Around about the time I turned 15, I discovered that “going to shows” was a great way to spend my time. Tickets in the 1990s were pretty cheap, and the TLA was a great venue for teens: it featured all ages shows, it was easy to get to, and it was in the middle of hip South Street. Throughout my teens and 20s, I saw (and met) a number of really great bands there: Catherine Wheel, PJ Harvey, Garbage, Hum, G Love and the Special Sauce and many more. The TLA has long been my favorite venue, and I’m excited to be going to two upcoming shows there: Ingrid Michaelson and Amanda Palmer (of the Dresden Dolls).

I just saw this morning on Facebook that Hope Sandoval & the Warm Inventions are releasing a new album and are touring in support. In case you don’t know who Hope Sandoval & the Warm Inventions are, click over here to find out. Or, you may know Hope from the group Mazzy Star: she was the singer before they disbanded.
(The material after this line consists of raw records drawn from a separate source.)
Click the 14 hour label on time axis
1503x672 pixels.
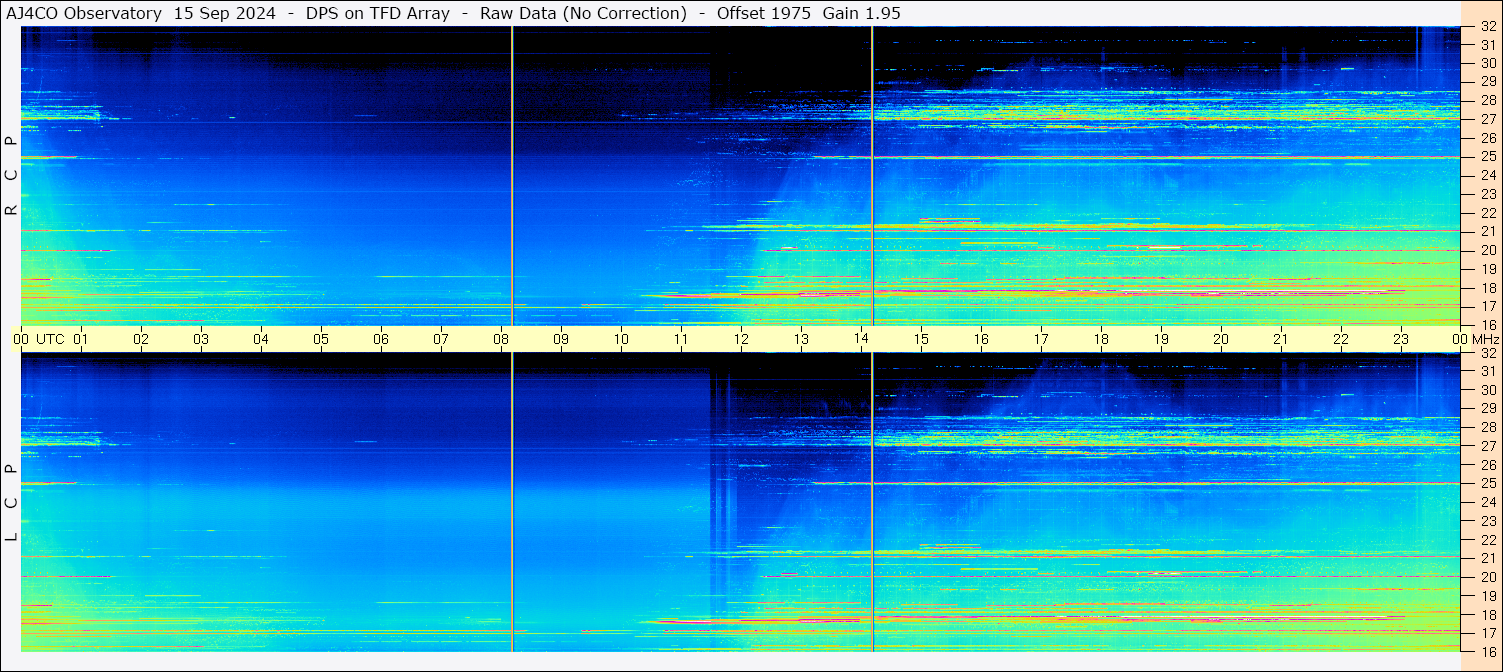tap(861, 339)
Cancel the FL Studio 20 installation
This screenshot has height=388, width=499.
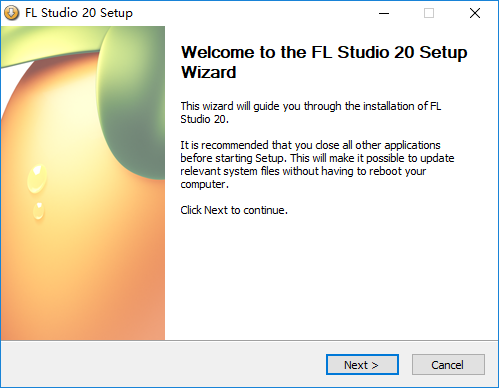(448, 365)
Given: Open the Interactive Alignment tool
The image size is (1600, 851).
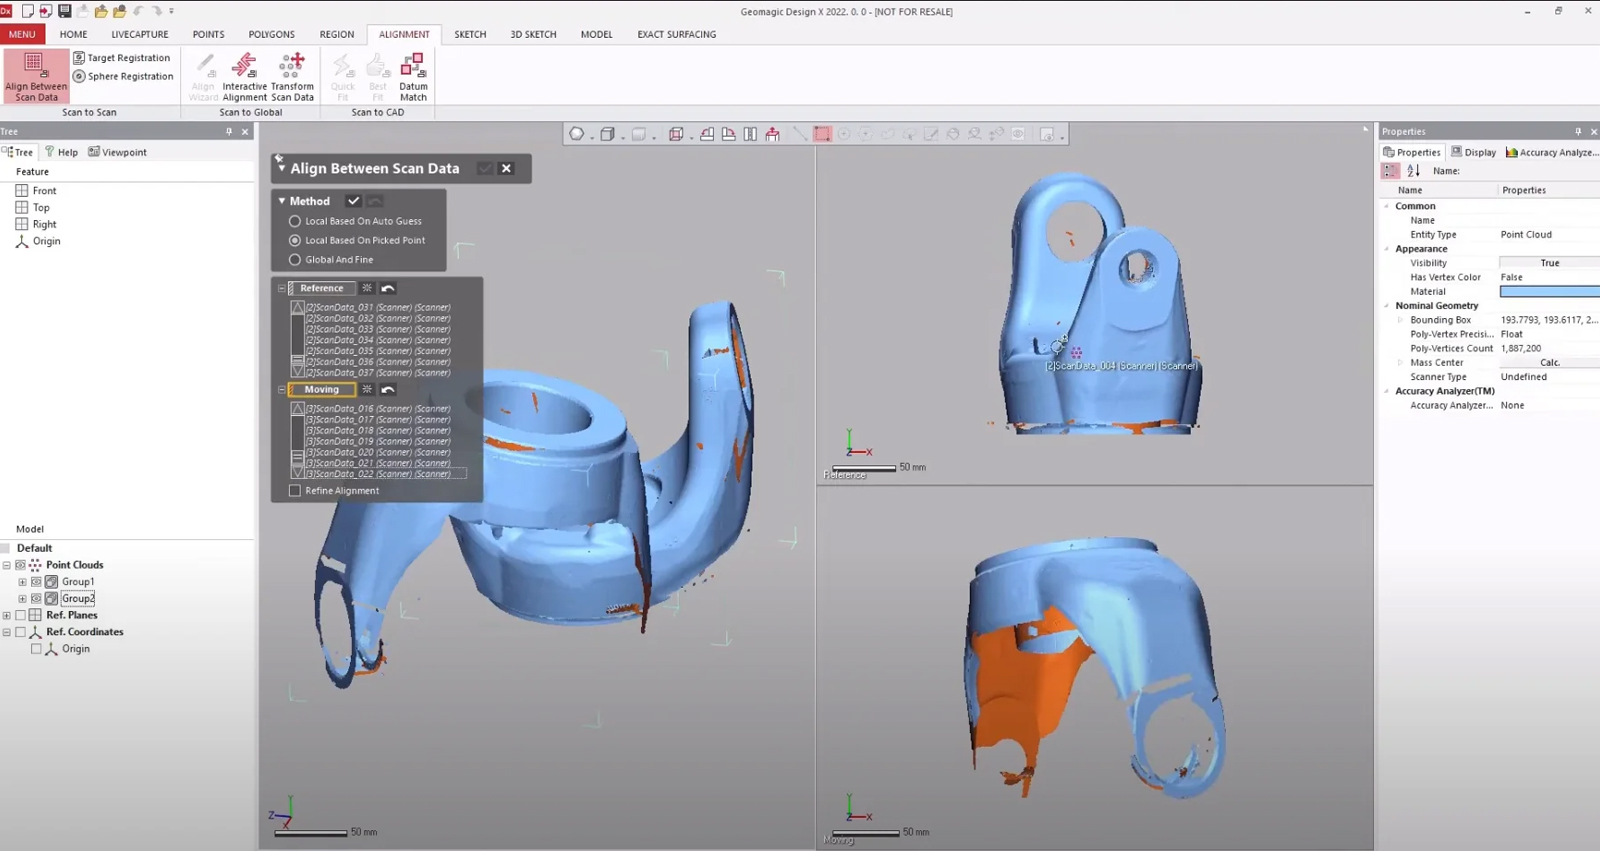Looking at the screenshot, I should tap(244, 67).
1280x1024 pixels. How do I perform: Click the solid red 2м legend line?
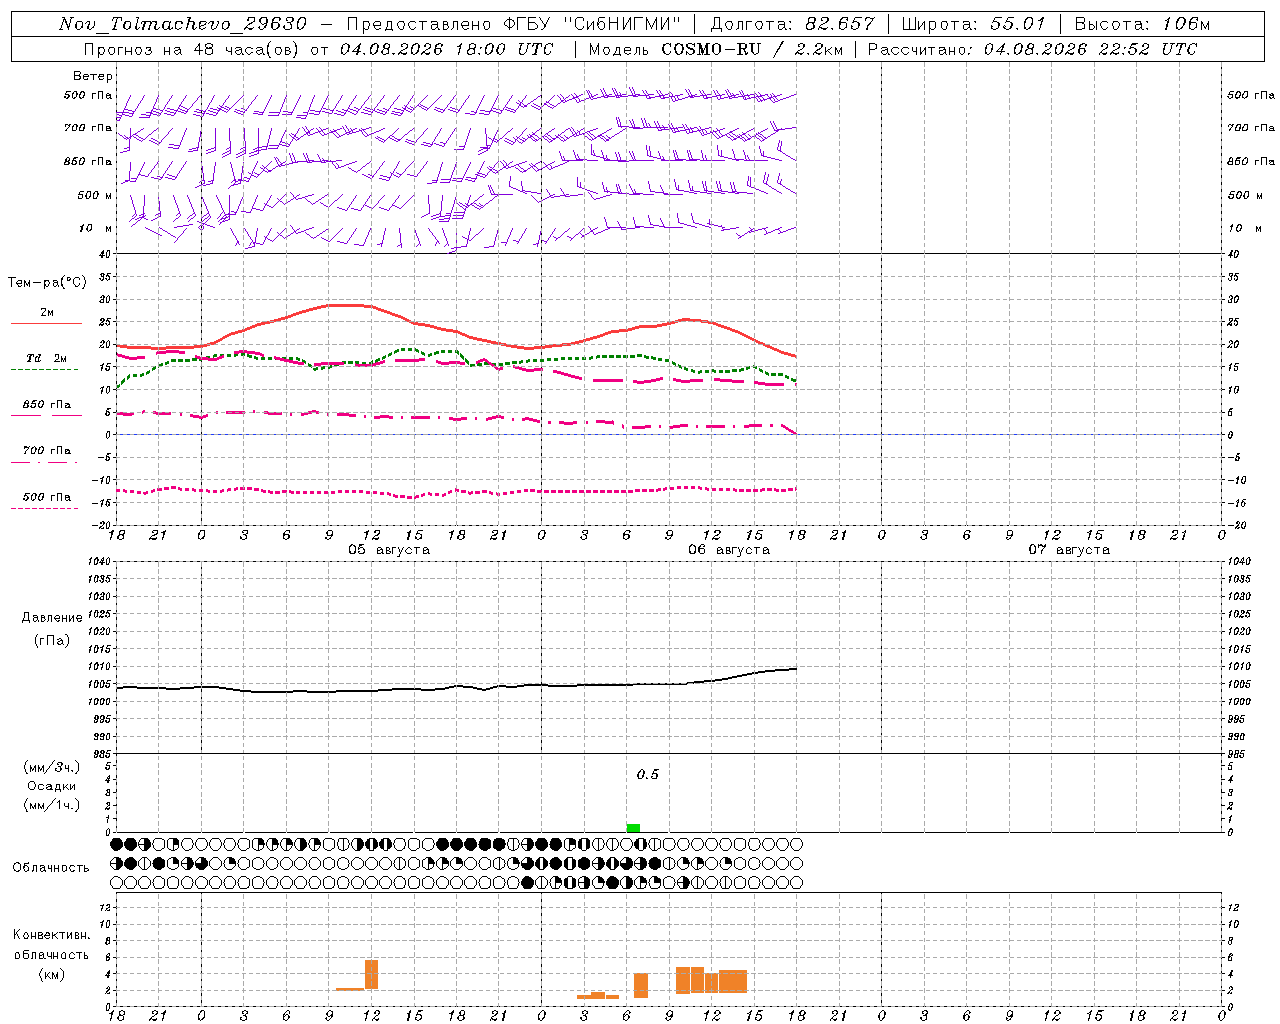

Mazzy Star was one of the bands I saw at the TLA in high school, and I remember that concert more clearly than most (which is amazing, considering the fact that the concert took place more than 10 years ago, and I ingested a fair amount of herbal intoxicant that evening). I remember it so clearly because it was one of the worst concerts I’d ever been to.

I was accustomed, after 2 years of concert-going, to high-energy shows. I’d seen the Toadies, where I crowdsurfed (and got dropped); I’d been to festival shows at large ampitheaters and participated in mosh pits; I’d joined the crowd jumping in time to “I Want to Touch You” during Catherine Wheel’s set. I was not at all prepared for Mazzy Star’s performance.

The theater was dark, and the stage was backlit with very dim lights. When Mazzy Star came on to the stage, they entered silently from stage right, and Hope Sandoval walked quietly up to her mic while the rest of the band tuned up. She stood there silently, staring at the ground, not speaking or moving. During the entire set, she stood in one place, with one arm behind her back, not moving in time to the music or anything. She never spoke, only sang, and she looked either at the ground or the ceiling. There was no interaction between the members of the band, and no interaction between the band and the audience.

I was entirely confused: PJ Harvey regularly banters with her crowds, Amanda Palmer has been known to actually enter the crowd. Rob Dickinson of Catherine Wheel once directed the spotlight into the crowd (I know this because he directed it to my friend and me, after we tossed something on stage – a story for another time). But Hope Sandoval barely acknowledged that there were other people in the room.

At the time I was pissed. I felt shafted in some way. Now I’m not so mad – people cultivate personas, based on actual or perceived circumstances or desires, and Hope was probably doing just that. And clearly, it’s a style of performance that she has adhered to for the length of her career. I still respect her music, though I’ve mostly grown out of the shoegazery ambient genre – it tends to make me feel melancholy when I have no reason to.

I’d almost like to see her perform again, though. I wonder how different she is now, almost 15 years later, and how different I am.